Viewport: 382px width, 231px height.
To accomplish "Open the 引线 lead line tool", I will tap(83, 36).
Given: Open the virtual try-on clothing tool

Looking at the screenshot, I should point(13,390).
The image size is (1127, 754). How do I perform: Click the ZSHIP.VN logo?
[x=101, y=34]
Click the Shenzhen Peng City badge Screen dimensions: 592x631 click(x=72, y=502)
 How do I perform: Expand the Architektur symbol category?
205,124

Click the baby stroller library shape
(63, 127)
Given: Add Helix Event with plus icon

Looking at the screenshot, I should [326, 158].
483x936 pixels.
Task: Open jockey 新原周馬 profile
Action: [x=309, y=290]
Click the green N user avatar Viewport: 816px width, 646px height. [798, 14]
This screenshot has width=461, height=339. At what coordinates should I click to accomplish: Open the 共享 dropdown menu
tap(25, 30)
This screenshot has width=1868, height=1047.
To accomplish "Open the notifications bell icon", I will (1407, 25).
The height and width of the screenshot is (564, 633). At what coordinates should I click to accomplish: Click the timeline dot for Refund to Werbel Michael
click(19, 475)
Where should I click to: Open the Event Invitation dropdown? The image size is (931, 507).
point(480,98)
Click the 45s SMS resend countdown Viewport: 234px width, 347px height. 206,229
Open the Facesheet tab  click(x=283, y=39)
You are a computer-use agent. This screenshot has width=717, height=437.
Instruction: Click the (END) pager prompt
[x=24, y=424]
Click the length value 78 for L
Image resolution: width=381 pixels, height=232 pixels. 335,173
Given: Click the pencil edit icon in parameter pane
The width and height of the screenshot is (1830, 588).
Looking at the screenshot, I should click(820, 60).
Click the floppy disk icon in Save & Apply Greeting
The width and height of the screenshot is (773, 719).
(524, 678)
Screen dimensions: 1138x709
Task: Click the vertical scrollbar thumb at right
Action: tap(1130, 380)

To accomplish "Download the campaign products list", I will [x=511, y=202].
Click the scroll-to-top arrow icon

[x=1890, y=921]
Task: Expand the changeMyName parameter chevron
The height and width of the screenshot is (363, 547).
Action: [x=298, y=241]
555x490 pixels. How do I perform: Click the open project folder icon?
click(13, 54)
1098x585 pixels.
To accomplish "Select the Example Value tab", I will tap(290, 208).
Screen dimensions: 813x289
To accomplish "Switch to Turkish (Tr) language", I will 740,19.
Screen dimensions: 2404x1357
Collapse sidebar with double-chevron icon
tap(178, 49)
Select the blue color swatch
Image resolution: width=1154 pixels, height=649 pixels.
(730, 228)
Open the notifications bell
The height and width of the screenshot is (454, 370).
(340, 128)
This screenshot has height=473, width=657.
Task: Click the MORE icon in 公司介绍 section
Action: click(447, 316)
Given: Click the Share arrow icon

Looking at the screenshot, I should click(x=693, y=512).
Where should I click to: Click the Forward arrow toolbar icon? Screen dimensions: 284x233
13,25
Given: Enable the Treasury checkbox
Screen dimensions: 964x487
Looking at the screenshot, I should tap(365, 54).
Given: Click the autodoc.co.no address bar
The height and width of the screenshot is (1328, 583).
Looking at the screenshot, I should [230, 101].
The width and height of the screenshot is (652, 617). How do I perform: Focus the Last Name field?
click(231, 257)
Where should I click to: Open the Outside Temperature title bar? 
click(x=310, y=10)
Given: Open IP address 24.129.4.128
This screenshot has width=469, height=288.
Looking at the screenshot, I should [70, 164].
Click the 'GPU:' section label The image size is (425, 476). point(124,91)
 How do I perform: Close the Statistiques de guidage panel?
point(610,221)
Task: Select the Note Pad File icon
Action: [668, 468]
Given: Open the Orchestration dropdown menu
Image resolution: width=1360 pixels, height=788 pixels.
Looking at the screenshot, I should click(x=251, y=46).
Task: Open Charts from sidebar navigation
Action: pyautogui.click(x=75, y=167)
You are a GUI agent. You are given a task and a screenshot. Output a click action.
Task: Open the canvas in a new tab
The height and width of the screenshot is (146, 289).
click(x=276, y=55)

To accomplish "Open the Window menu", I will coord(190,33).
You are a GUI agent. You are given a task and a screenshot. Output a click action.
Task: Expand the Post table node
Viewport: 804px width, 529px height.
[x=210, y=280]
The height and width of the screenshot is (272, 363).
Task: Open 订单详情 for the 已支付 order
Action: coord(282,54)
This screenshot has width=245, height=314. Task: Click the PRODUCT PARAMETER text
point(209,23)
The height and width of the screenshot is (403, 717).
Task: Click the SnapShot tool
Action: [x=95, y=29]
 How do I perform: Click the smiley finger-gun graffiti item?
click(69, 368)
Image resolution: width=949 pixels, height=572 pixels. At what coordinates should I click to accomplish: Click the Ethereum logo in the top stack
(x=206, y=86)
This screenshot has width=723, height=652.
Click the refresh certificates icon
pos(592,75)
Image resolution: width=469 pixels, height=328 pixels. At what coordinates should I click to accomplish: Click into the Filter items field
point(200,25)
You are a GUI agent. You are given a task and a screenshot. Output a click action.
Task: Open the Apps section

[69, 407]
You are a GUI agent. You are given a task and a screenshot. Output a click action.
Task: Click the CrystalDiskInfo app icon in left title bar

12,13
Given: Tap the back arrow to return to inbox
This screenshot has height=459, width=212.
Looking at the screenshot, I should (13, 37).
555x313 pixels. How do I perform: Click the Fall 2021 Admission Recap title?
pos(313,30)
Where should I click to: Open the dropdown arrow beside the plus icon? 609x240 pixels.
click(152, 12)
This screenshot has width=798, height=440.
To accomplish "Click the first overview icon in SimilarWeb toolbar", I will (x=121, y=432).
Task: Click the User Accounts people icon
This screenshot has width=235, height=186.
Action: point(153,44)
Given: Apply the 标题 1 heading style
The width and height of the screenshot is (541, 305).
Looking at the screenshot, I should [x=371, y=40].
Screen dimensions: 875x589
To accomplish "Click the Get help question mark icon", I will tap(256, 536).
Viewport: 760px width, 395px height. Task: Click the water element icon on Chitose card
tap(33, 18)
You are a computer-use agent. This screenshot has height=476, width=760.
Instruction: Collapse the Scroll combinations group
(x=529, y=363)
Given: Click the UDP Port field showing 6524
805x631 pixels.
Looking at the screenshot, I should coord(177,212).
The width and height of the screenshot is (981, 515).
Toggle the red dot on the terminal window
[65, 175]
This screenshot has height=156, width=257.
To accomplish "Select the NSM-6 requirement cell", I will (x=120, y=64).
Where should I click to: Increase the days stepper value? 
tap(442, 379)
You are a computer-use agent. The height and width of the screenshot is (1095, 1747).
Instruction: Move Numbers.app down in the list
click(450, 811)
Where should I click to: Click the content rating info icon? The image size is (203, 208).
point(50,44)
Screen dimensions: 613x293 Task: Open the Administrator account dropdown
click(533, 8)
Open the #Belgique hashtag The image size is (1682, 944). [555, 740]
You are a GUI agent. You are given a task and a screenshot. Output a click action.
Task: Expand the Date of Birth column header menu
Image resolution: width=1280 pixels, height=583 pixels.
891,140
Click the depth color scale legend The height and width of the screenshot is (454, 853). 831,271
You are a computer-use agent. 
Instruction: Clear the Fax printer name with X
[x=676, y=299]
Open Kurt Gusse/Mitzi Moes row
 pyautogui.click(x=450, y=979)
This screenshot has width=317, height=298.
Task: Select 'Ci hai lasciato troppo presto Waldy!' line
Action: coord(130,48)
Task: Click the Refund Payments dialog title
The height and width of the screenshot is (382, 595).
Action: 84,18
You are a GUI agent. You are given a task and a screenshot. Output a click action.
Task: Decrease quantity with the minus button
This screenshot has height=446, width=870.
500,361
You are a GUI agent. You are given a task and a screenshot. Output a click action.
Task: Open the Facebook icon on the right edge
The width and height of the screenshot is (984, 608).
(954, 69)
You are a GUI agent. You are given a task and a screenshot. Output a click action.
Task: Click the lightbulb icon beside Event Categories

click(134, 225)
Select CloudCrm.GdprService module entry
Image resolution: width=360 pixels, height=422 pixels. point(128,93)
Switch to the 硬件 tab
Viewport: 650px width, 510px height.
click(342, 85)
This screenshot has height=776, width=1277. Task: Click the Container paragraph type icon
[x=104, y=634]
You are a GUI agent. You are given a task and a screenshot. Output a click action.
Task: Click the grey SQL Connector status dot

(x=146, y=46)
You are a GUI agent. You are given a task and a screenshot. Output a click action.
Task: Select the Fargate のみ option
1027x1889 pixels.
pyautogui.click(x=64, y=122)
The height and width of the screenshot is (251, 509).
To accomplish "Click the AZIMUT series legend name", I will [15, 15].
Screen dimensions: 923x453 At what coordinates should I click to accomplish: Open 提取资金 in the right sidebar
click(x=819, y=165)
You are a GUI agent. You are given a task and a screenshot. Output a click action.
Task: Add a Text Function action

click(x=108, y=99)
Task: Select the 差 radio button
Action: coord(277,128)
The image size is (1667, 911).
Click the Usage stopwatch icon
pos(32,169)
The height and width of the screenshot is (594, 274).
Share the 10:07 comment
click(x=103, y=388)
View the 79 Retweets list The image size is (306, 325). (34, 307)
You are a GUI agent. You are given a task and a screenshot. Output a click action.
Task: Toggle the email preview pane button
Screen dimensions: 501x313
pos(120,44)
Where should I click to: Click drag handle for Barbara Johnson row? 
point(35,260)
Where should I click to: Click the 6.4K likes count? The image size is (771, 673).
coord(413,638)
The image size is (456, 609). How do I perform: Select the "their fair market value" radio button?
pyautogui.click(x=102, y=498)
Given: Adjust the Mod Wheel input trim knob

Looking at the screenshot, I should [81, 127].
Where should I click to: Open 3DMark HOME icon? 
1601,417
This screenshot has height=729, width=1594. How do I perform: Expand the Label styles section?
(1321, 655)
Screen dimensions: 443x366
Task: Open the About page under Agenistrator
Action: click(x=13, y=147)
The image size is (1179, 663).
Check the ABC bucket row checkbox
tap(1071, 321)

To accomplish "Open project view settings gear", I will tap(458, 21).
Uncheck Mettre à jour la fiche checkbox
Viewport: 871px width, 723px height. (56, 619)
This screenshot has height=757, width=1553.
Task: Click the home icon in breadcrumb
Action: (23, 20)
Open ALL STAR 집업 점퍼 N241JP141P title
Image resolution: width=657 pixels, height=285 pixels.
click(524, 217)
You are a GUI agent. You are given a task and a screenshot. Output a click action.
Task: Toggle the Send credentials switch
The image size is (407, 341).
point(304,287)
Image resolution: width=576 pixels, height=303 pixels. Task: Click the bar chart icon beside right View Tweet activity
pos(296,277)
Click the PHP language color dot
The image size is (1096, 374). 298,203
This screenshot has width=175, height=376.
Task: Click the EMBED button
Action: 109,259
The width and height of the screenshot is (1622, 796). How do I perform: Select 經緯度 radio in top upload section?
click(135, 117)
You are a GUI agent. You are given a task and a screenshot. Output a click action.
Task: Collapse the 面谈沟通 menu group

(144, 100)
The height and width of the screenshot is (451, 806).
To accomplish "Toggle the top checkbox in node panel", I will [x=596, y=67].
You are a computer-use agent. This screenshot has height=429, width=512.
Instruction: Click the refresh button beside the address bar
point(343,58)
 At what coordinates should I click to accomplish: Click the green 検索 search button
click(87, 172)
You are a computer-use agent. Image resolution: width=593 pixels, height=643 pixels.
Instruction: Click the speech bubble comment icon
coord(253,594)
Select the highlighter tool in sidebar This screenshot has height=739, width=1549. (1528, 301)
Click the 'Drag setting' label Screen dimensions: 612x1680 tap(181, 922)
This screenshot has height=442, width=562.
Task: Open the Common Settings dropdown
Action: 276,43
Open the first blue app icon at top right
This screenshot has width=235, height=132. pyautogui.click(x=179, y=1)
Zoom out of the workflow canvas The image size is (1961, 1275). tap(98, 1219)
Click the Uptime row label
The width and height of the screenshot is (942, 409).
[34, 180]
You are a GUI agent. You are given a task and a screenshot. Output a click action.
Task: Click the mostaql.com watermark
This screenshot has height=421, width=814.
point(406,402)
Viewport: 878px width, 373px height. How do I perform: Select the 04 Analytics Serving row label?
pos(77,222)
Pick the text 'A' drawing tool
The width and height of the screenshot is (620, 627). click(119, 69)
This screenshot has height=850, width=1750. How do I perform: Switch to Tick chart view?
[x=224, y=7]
※
Exercise instructions - Rewrite the items from the line containing "has height=429, width=512." down to the line containing "click(87, 172)", swapping "refresh button" for "reload button" and leaving everything else as it is.

Answer to the problem -
You are a computer-use agent. This screenshot has height=429, width=512.
Instruction: Click the reload button beside the address bar
point(343,58)
 At what coordinates should I click to accomplish: Click the green 検索 search button
click(87, 172)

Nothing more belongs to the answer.